Extract ->
━━━━

Agartala: An international border (IB) pillar in Tripura is changing the way locals go about their daily lives. When Bangladesh gained independence in 1971, this pillar carved a village into two. While one remained with India, the other fell in Bangladesh. In the process it distanced families, relatives that once lived together in harmony.
“We have grown up seeing this pillar. In our early days, we used to play around it. But when we grew up, we realised that it was not a normal pillar, but an international boundary (IB) pillar demarcating the geographical boundary of India and Bandladesh,” said Md Hussein-Ula (18), a resident of Nagar village at Kalsimura area of Sepahijala district along the Indo-Bangladesh border.
Till a couple of years ago, the pillar looked like just another pillar to Hussein. “But we realised the gravity of the IB when we arranged a family get-together. We got to know that to invite our relatives residing on the other side of the pillar, we had had to take permission from the Border Security Forces (BSF),” he said.
Even though it’s an unfenced area, the pillar demarcates the international boundary of both the countries, he added.
Md Hussein, a Class X student of Nagar High School, said that his father has three brothers and all of them reside in the same locality. But technically, while Hussein’s house falls in India, the other two are in Bangladesh.
Since the pillar has divided the area since 1971, people residing there are facing severe problems in their day-to-day activities. Some of them aren’t even allowed to catch fish from their ponds, since they fall on the other side of the border, unless they receive permission from both the BSF and Border Guards Bangladesh (BGB). They even need to inform the authorities of both the countries well in advance, if they have any function to organise involving families from both the sides.

━━━━

Task details -> Reproduce the passage of the border pillar article from "Till a couple" up to and including "are in Bangladesh.".

Information supplied ->
━━━━

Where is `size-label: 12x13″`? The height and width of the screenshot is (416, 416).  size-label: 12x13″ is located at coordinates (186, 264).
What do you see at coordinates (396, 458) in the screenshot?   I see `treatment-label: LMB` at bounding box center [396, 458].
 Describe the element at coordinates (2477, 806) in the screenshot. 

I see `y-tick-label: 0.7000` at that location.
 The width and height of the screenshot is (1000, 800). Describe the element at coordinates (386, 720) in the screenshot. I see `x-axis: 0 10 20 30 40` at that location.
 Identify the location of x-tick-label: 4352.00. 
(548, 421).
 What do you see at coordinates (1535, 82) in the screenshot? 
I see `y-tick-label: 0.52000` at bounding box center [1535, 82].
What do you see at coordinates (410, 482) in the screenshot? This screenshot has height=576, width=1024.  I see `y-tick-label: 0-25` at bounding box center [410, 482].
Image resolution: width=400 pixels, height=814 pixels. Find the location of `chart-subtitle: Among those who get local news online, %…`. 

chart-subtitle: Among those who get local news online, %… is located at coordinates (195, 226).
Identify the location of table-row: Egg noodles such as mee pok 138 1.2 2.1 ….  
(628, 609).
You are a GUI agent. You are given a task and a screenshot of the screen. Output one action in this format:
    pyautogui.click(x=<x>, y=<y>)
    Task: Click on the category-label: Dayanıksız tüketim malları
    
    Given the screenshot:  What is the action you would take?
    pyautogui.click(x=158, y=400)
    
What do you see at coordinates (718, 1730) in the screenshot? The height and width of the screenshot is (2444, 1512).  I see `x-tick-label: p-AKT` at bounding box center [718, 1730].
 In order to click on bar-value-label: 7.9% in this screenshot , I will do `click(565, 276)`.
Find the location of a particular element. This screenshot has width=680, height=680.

━━━━

The answer ->
Till a couple of years ago, the pillar looked like just another pillar to Hussein. “But we realised the gravity of the IB when we arranged a family get-together. We got to know that to invite our relatives residing on the other side of the pillar, we had had to take permission from the Border Security Forces (BSF),” he said.
Even though it’s an unfenced area, the pillar demarcates the international boundary of both the countries, he added.
Md Hussein, a Class X student of Nagar High School, said that his father has three brothers and all of them reside in the same locality. But technically, while Hussein’s house falls in India, the other two are in Bangladesh.